Archaeologists have long been puzzled by the apparent decline in the overall health of Paleoindians living in and around the Channel Islands off the coast of Southern California. A new study in the journal Environmental Health suggests that a possible cause may have been the use of bitumen to seal ancient water bottles. The study “Ancient water bottle use and polycyclic aromatic hydrocarbon (PAH) exposure among California Indians: a prehistoric health risk assessment,” re-created the ancient water bottles and then used them to store both water and olive oil to determine their health risks.

The Channel Islands are unusual in North American archaeological history in that a relatively continuous record of human skeletal remains have been unearthed, covering a period from about 13,000 years ago up to the present day. The Chumash, the descendants of these Paleoindians, still live in the area. Just recently, on June 8th, archaeologists discovered a massive Chumash burial ground, containing thousands of graves, near the Santa Ynez Mission, which lies near the coast across from the Channel Islands.

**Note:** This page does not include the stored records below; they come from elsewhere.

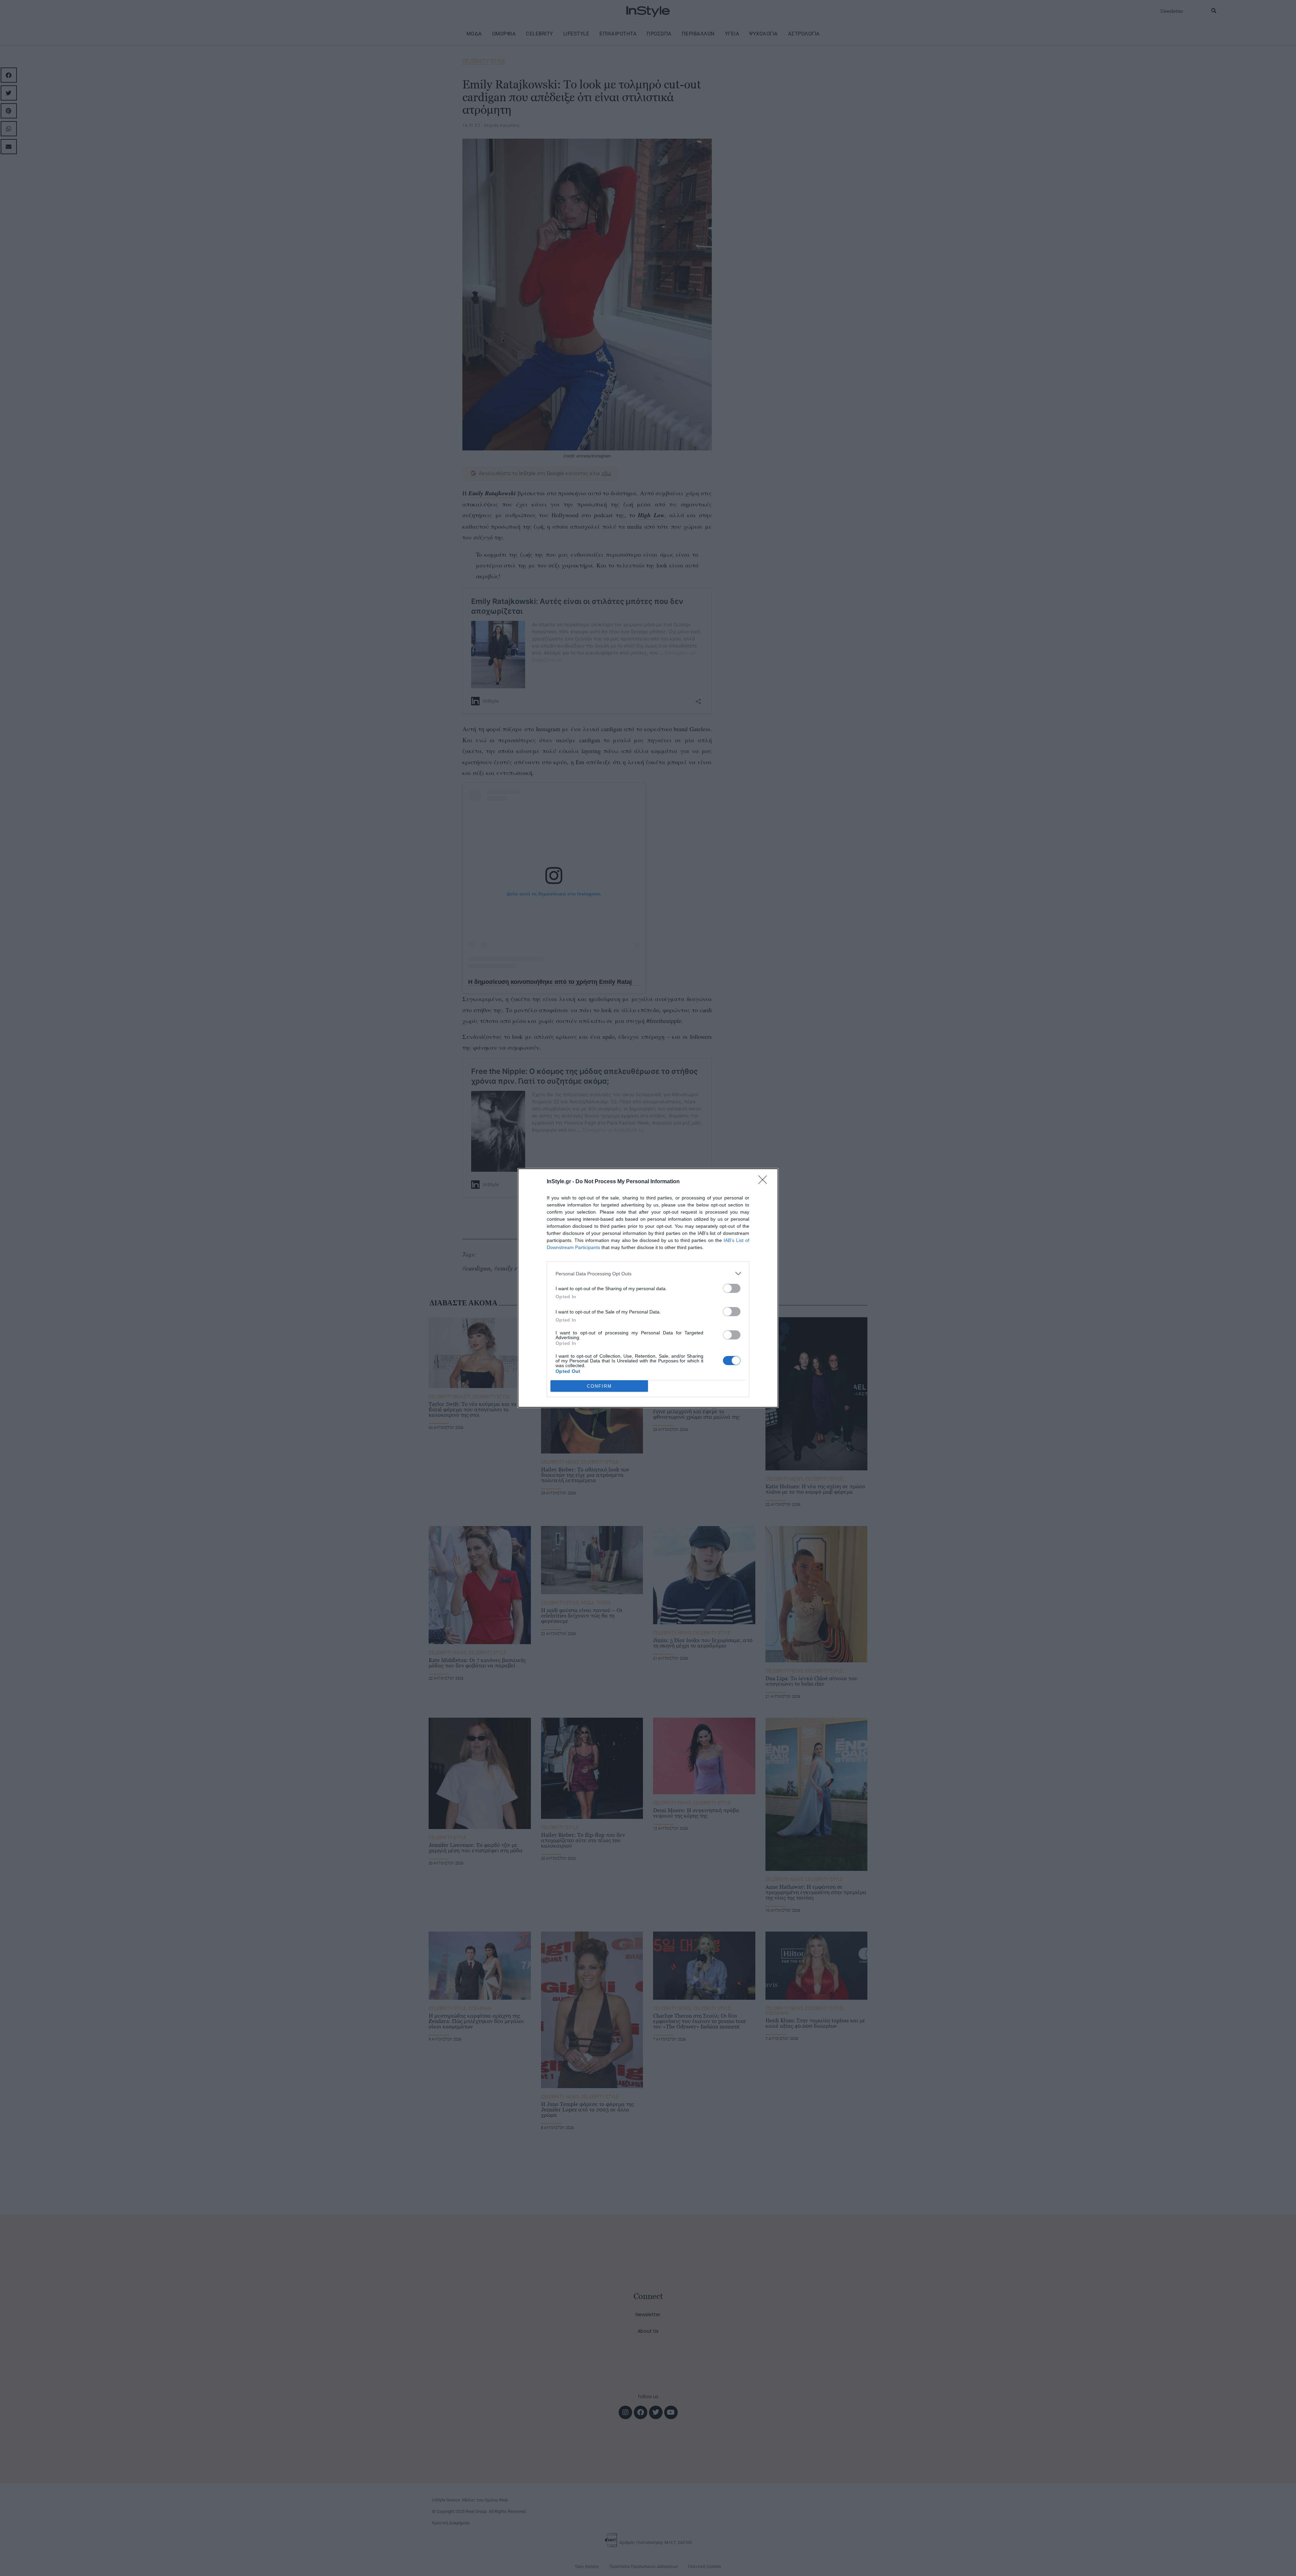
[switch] (731, 1288)
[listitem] (648, 1273)
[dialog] (648, 1288)
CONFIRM (599, 1386)
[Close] (764, 1181)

Scientists studying the skeletons found that, beginning about 5,000 years ago, they began to exhibit reduced bone quality, shorter lengths and smaller skulls, and increasing tooth decay. Given that any number of things, from malnutrition to infectious diseases, can cause these symptoms, researchers have proposed different hypotheses, including overpopulation of the islands, but all of these theories do no take into account the gradual decline over so long a period of time. From about 7,500 years ago up to the historical period, the average height of the Channel Island Indians shrank four inches. In 2011, in the journal Environmental Health Perspectives, a team led by Sabrina Sholts, an anthropologist at the Smithsonian’s National Museum of Natural History, noted that while “On San Miguel Island, bitumen occurs in man-made objects between 10,000 and 7,500 years old,” its use “becomes more prevalent with the development of bitumen-sealed water-bottle baskets about 5,000 years ago.”

Bitumen, also known as asphalt or pitch, seeps naturally to the surface around the Channel Island region and some pools, such as the La Brea Tar Pits, are famous for becoming death traps to ancient mammals such as saber-toothed tigers. Submarine seepage in the channel produces tar balls, which frequently wash ashore. Consuming asphalt, which may contain a wide assortment of PAHs (a large group of chemical compounds generally formed through the incomplete combustion of organic matter), can be harmful and lead to reproductive and development impairments, increasing risk of cancer, and organ failure.

The La Brea Tar Pit is famous for becoming a death trap to ancient mammals, but it was also simply a pool of bitumen, or pitch, which seeps naturally to the surface around the Channel Islands.

The Indians in the Channel Islands used the bitumen in many ways: medicinally, ritually, and as a sealant for the innovative plank canoe known as the tomol, but its use in sealing water bottles caught the attention of Sholts and her team. In this new study, the team “replicated prehistoric bitumen-coated water bottles with traditional materials and techniques of California Indians” by weaving a bottle-shaped basket and then mixing and boiling bitumen and pine pitch and applying that over it. They then filled the bottles with water or oil to determine the potential leaching and thus the health risks.

Interestingly, the study found that the contamination level was so low that the “water stored in bitumen-coated water bottles was not a significant source of PAH exposure.” Although it may not have been the water bottles alone, the evidence that the Channel Island Indians were exposed to high levels of PAHs was still strong. Bitumen became an important part of their economy and culture, so much so that cakes of the material were “always kept on hand” by the Chumash and it was traded extensively with other Indians. Over time the Channel Island Indians began to rely on fish and shellfish as a greater part of their diet, which in that area have high levels of PAHs because of the heavy seepage of bitumen underwater. Although it could not find a conclusive link, the study argues that “sub-lethal PAH exposure remains a possible factor in the health decline over time previously observed among the prehistoric coastal Chumash.”

In the past 50 years, the worldwide use of fossil fuels on a massive scale has made PAH exposure a significant health threat to human populations. The study raises the possibility that some of these effects may become apparent only after the passage of hundreds of years, the price future generations may have to pay for the environmental destruction of today.